A couple of years ago, we had to follow a strict low food chemical diet – low salicylates, amines and glutamates. We are still cautious as we have food intolerances, so this recipe is a winter staple in our house.
The vegetables and seasonings are all low in natural food chemicals. To keep the meat low in amines, it is important to get the meat as fresh as possible – from the butcher, not the supermarket. It’s also important not to cook the meat for too long, so a slow cooker is not suitable for this dish. To compensate for this I’ve used a better cut of meat, to ensure it is still tender. If you need low amines, freeze any left overs immediately, as the amine levels will increase if left ever night in the fridge.

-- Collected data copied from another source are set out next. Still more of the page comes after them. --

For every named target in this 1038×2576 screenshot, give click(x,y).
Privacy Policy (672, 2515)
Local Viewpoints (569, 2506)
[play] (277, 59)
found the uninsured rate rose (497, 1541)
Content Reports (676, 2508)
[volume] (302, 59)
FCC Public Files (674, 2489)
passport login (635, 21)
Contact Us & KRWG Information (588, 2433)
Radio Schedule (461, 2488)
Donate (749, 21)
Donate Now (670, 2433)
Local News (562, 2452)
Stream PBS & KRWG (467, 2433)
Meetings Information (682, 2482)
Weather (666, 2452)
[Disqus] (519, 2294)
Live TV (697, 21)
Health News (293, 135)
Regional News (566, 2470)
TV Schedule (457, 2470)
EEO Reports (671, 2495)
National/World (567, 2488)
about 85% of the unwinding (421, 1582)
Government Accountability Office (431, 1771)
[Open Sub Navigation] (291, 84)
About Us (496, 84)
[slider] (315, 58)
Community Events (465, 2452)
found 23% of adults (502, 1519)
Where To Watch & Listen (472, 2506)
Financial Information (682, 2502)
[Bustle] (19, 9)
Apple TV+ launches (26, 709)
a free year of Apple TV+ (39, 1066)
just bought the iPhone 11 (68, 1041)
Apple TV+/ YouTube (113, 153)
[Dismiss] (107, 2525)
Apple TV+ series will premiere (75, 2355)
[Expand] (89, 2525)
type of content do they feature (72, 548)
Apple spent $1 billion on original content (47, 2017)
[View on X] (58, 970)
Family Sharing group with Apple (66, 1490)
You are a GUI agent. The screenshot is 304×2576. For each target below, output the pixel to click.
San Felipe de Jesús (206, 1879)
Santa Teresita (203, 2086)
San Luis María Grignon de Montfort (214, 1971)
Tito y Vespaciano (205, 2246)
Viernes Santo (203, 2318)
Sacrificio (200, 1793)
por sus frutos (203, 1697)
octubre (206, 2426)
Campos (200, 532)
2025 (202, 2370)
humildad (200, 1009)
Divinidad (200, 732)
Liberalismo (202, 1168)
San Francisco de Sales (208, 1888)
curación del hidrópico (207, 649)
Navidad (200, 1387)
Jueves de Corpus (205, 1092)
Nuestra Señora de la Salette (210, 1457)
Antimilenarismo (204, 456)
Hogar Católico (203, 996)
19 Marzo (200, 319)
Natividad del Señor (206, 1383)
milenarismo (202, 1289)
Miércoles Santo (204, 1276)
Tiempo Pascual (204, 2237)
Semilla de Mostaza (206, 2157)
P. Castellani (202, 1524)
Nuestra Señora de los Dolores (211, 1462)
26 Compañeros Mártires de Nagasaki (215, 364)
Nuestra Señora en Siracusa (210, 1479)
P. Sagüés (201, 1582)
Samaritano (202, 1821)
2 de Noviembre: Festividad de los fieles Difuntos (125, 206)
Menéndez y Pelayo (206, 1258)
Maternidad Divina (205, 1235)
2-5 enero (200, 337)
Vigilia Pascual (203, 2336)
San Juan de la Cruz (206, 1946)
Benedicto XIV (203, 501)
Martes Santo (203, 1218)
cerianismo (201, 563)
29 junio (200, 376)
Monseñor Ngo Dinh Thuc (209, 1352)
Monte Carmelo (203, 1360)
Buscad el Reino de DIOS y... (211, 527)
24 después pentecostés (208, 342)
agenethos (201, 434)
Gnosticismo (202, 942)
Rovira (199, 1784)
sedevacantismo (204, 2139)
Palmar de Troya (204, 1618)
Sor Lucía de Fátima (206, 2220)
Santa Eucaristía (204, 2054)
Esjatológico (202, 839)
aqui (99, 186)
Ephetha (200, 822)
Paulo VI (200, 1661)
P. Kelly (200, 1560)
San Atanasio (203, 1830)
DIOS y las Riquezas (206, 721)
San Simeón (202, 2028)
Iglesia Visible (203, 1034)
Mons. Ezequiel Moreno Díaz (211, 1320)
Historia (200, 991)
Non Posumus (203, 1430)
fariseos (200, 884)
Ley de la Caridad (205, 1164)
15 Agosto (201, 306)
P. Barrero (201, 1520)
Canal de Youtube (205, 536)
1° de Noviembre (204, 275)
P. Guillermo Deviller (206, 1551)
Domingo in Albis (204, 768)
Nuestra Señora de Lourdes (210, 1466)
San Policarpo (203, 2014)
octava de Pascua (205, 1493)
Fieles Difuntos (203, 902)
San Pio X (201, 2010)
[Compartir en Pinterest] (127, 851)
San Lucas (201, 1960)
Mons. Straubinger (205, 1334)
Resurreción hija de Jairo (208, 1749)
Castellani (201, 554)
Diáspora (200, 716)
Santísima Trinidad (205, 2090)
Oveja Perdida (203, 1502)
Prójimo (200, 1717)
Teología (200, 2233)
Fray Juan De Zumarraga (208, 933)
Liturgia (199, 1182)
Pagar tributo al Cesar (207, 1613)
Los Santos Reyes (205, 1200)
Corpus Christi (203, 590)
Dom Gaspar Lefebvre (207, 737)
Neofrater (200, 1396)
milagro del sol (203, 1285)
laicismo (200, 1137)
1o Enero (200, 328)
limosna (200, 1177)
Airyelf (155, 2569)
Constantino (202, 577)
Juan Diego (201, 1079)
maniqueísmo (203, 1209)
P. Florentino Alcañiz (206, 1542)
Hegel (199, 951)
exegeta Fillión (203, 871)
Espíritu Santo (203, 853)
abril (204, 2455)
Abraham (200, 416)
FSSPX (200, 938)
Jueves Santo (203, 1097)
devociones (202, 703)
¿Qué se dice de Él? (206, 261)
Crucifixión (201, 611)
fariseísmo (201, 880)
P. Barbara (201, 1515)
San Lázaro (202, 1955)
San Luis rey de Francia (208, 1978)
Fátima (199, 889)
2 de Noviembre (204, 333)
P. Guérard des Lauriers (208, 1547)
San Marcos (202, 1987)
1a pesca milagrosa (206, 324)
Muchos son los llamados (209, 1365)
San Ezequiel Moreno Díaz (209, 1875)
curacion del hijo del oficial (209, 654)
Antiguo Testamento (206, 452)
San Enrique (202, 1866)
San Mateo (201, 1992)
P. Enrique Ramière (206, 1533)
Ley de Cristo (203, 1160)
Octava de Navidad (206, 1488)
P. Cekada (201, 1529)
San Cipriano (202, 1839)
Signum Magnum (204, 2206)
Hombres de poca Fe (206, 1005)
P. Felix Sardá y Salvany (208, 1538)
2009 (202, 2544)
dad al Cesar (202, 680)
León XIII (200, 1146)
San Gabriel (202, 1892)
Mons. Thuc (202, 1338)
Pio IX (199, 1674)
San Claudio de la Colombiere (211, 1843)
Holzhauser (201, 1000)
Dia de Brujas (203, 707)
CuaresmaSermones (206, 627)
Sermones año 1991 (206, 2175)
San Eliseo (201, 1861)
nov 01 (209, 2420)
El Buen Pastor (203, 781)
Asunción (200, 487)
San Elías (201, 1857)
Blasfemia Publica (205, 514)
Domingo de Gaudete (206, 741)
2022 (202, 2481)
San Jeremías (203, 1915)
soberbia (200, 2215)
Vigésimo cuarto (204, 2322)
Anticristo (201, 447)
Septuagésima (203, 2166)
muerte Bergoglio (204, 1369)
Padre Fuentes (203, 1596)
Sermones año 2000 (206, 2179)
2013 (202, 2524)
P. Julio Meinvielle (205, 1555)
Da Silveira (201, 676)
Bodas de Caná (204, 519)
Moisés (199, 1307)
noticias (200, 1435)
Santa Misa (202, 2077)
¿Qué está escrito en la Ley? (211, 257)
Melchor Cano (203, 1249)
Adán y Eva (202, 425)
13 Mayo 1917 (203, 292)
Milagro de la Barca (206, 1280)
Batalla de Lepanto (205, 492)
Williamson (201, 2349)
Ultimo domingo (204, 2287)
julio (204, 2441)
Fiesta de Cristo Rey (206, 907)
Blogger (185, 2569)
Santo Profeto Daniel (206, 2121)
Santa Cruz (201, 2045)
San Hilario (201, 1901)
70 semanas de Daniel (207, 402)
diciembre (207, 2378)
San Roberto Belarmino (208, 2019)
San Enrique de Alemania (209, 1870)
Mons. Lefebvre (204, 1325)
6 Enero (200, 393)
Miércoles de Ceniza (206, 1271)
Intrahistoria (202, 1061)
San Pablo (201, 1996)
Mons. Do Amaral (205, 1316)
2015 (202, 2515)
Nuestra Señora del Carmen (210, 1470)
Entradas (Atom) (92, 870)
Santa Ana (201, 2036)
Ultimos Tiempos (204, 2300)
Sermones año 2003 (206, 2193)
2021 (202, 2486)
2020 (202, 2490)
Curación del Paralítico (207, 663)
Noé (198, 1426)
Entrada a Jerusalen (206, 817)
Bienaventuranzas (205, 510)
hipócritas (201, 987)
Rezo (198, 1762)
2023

Despite the limited ingredients, this is a very flavoursome stew, and simple to make. Carrots contain a moderate amount of salicylates, so for a strict low chemical diet, leave them out.
Gluten, dairy, nut, egg and legume free. Low in amines, salicylates and glutamates
1kg of rump steak, cut into 2cm cubes, lightly coated in gluten free plain flour
2 sticks of celery
3 tablespoons of sunflower oil
1/2 tablespoon of brown sugar
Pinch of citric acid
Salt to taste
1 cup of water
finely chopped parsley
Finely dice leeks, celery and carrot.
Saute vegetables in two tablespoons of oil, until tender. Remove from pan.
Add 1 tablespoon of oil to the same pan. On high heat, quickly brown the meat for a couple of minutes, until fully sealed. Turn heat to medium.
Return vegetables to pan, with a cup of water, brown sugar, and a tiny pinch of citric acid (be careful to only add a tiny amount. A little goes a long way). Cook with lid on, for about 10 minutes, until meat is cooked through. Simmer with the lid off for another 2-3 minutes to reduce.
Season with salt to taste. Garnish with small amount of finely chopped parsley if desired.